**DIRECTIONS**: Can you copy the lines starting at the one containing "Given: Select the" and ending at the one containing "Action: (510, 337)", both included, with no changes?

□ □ □ □ □

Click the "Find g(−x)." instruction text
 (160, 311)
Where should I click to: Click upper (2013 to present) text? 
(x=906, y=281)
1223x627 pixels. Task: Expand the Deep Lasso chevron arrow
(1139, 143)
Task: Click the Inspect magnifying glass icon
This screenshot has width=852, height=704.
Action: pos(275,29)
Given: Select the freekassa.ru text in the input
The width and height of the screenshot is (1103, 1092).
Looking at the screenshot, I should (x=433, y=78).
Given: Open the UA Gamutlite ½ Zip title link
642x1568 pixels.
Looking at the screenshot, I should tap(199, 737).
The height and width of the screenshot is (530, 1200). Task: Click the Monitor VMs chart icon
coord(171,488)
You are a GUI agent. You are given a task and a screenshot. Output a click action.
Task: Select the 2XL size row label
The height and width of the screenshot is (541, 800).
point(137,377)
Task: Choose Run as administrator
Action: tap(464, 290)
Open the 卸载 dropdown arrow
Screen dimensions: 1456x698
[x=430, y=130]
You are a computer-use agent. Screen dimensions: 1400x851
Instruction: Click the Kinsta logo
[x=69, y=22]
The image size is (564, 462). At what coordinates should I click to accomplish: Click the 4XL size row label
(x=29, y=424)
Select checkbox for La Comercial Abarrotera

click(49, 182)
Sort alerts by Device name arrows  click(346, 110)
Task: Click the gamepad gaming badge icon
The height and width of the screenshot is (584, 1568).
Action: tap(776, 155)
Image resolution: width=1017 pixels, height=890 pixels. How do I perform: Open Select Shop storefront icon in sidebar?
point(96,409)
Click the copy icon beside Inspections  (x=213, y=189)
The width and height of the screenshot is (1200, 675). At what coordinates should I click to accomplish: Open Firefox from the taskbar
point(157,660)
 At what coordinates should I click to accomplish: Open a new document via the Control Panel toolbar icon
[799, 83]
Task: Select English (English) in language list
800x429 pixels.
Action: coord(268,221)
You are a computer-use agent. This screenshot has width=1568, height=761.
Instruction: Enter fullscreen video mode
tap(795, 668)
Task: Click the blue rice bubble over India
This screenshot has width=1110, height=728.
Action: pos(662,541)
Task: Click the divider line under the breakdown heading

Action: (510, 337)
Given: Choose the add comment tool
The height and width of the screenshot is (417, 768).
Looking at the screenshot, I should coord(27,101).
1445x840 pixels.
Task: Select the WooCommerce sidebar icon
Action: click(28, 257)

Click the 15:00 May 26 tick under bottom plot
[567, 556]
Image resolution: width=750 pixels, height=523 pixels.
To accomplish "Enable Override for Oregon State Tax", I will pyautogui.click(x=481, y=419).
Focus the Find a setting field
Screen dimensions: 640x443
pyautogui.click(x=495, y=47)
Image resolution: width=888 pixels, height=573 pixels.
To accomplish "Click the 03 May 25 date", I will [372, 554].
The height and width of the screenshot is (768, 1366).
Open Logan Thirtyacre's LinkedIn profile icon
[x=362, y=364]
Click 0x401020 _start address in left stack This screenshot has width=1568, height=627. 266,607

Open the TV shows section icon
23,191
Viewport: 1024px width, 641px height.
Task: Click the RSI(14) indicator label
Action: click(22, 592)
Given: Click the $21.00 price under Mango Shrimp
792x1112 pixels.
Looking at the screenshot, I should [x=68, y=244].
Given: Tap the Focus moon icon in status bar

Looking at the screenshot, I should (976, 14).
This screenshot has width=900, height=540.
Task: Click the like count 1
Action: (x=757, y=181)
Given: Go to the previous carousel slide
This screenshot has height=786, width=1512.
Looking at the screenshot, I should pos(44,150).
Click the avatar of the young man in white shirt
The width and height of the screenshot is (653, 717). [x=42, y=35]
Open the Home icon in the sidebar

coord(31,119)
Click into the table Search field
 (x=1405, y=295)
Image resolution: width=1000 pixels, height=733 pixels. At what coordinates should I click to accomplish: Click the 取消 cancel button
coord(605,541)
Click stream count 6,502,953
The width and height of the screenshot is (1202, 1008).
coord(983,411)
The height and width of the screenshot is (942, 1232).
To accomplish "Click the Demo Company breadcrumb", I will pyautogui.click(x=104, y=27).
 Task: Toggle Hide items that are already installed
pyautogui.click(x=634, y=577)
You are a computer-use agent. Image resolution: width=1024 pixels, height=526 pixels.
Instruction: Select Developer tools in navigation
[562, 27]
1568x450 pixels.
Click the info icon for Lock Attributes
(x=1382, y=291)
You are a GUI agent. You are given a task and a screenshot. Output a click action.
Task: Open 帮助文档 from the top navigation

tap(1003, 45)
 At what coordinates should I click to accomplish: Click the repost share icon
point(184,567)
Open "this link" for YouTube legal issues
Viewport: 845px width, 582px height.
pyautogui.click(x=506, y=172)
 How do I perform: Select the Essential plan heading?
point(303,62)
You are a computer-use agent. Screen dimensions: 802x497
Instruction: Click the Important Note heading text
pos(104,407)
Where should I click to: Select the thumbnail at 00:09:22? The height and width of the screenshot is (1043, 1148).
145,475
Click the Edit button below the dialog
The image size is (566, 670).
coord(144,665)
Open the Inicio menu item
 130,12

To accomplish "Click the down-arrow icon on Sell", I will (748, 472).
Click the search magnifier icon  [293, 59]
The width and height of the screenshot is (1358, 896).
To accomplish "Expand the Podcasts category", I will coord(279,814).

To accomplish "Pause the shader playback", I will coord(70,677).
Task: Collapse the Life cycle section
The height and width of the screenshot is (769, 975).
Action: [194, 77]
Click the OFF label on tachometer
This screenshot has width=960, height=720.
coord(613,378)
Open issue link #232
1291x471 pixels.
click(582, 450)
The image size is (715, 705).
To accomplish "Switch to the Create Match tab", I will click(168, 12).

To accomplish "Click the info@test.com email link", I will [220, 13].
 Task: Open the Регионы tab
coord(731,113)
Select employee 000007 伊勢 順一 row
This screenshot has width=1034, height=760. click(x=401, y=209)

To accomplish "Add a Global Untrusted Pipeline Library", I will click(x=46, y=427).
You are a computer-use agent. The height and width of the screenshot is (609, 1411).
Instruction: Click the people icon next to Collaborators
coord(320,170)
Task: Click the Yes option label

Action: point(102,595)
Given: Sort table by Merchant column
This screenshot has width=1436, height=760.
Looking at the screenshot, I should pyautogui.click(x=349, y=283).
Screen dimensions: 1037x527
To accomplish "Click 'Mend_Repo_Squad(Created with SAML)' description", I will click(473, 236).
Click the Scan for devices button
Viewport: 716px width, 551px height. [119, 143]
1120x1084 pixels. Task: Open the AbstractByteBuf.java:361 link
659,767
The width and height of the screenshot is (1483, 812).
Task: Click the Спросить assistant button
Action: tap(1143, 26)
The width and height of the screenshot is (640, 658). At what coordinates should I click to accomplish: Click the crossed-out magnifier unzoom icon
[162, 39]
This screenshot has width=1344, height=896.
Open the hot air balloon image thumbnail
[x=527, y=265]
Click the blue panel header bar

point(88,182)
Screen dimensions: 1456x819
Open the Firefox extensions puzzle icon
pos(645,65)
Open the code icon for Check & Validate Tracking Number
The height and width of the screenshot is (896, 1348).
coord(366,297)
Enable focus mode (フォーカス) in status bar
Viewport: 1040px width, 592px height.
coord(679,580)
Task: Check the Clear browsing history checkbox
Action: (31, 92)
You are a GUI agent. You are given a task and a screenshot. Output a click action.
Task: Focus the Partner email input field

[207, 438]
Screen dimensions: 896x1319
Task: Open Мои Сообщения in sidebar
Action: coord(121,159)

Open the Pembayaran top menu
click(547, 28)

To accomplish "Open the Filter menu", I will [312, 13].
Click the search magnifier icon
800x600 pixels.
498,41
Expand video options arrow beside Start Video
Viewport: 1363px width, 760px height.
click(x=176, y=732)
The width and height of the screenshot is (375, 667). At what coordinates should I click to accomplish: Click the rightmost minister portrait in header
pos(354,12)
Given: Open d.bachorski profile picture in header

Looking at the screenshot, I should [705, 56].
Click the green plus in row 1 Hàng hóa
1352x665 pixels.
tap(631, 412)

□ □ □ □ □

**FINISHED EXERCISE**:
Given: Select the freekassa.ru text in the input
The width and height of the screenshot is (1103, 1092).
Looking at the screenshot, I should (x=433, y=78).
Given: Open the UA Gamutlite ½ Zip title link
642x1568 pixels.
Looking at the screenshot, I should tap(199, 737).
The height and width of the screenshot is (530, 1200). Task: Click the Monitor VMs chart icon
coord(171,488)
You are a GUI agent. You are given a task and a screenshot. Output a click action.
Task: Select the 2XL size row label
The height and width of the screenshot is (541, 800).
point(137,377)
Task: Choose Run as administrator
Action: tap(464, 290)
Open the 卸载 dropdown arrow
Screen dimensions: 1456x698
[x=430, y=130]
You are a computer-use agent. Screen dimensions: 1400x851
Instruction: Click the Kinsta logo
[x=69, y=22]
The image size is (564, 462). At what coordinates should I click to accomplish: Click the 4XL size row label
(x=29, y=424)
Select checkbox for La Comercial Abarrotera

click(49, 182)
Sort alerts by Device name arrows  click(346, 110)
Task: Click the gamepad gaming badge icon
The height and width of the screenshot is (584, 1568).
Action: tap(776, 155)
Image resolution: width=1017 pixels, height=890 pixels. How do I perform: Open Select Shop storefront icon in sidebar?
point(96,409)
Click the copy icon beside Inspections  (x=213, y=189)
The width and height of the screenshot is (1200, 675). At what coordinates should I click to accomplish: Open Firefox from the taskbar
point(157,660)
 At what coordinates should I click to accomplish: Open a new document via the Control Panel toolbar icon
[799, 83]
Task: Select English (English) in language list
800x429 pixels.
Action: coord(268,221)
You are a computer-use agent. This screenshot has width=1568, height=761.
Instruction: Enter fullscreen video mode
tap(795, 668)
Task: Click the blue rice bubble over India
This screenshot has width=1110, height=728.
Action: pos(662,541)
Task: Click the divider line under the breakdown heading

Action: (510, 337)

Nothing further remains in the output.